START LISTED RECORDS

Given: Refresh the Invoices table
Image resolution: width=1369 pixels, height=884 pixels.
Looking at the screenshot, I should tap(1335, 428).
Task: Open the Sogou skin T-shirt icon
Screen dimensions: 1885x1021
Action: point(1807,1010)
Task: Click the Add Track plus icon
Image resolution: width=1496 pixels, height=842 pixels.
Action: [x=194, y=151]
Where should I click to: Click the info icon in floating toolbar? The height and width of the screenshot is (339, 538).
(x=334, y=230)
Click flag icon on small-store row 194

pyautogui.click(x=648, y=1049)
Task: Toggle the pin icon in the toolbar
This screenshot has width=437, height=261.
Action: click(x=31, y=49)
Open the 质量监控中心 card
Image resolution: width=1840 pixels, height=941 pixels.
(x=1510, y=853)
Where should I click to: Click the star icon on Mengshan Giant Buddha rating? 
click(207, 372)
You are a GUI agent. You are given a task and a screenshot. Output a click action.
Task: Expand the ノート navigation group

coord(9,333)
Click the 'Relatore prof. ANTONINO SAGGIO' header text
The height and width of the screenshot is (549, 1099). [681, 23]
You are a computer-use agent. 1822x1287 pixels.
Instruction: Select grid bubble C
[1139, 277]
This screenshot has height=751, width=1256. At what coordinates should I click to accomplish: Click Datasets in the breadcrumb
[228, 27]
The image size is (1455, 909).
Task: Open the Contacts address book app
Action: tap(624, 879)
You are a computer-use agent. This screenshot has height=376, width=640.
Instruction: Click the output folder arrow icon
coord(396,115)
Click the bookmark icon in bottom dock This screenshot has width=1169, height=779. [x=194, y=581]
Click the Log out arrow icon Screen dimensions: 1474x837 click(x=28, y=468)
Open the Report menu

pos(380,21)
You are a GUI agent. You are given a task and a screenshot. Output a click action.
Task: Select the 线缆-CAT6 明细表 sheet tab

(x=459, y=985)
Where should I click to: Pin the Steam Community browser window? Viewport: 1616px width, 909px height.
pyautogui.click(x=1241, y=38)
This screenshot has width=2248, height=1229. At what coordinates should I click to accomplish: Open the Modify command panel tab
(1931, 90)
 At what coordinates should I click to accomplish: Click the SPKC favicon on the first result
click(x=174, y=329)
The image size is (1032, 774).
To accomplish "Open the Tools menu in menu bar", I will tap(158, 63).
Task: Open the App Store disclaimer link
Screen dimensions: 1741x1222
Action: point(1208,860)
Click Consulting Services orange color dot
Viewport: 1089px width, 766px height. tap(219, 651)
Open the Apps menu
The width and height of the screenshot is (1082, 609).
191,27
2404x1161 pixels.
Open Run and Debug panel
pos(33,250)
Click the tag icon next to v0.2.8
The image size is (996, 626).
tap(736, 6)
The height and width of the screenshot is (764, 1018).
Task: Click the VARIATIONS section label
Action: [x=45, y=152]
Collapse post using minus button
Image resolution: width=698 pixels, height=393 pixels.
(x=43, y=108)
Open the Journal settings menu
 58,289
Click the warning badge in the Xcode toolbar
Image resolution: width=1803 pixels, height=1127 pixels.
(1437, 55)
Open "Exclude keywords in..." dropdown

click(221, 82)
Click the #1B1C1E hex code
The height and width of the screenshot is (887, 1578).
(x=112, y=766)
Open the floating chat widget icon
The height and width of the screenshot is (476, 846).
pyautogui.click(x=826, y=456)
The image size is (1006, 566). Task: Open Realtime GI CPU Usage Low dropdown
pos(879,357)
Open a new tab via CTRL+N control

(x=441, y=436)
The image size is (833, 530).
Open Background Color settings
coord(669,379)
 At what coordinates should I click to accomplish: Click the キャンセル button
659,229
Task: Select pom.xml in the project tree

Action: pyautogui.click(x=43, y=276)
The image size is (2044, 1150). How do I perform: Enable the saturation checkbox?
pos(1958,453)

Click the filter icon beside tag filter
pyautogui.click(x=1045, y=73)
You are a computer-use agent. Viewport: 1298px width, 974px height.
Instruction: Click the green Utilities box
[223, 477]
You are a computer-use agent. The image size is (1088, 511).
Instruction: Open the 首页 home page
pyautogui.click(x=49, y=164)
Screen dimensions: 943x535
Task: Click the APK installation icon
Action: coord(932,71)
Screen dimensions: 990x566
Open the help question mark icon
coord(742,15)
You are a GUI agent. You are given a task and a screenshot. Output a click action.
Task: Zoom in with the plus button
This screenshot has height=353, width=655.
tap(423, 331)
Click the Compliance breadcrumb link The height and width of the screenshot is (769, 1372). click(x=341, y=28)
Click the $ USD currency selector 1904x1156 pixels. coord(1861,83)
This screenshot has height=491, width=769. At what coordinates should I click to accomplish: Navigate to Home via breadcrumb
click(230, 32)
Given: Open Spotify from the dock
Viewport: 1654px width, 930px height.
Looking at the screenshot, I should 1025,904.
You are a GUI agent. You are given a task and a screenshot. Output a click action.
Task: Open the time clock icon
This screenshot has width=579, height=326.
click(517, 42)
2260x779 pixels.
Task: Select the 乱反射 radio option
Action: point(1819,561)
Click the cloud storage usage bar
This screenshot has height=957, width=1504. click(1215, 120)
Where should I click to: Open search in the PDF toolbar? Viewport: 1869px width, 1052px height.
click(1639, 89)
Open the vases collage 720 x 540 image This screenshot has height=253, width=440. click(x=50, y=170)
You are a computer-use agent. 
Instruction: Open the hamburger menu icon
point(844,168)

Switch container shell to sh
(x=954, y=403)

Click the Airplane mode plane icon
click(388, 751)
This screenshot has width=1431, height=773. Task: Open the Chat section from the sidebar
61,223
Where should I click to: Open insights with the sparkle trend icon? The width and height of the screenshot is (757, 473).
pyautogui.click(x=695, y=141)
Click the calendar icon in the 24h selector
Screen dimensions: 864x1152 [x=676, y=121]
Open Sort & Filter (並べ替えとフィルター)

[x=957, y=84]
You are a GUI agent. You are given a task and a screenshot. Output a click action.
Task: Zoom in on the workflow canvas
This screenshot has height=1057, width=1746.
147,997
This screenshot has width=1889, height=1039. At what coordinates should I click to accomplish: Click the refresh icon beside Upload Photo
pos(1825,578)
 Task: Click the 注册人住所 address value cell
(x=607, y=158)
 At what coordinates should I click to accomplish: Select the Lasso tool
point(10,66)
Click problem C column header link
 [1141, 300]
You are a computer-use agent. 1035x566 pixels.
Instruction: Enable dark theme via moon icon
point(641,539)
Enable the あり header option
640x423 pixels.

END LISTED RECORDS

Only one stretch is wanted, so please give again exactly the lines from the start of the data through the line containing "Task: Click the Add Track plus icon", both ends included.

Given: Refresh the Invoices table
Image resolution: width=1369 pixels, height=884 pixels.
Looking at the screenshot, I should tap(1335, 428).
Task: Open the Sogou skin T-shirt icon
Screen dimensions: 1885x1021
Action: point(1807,1010)
Task: Click the Add Track plus icon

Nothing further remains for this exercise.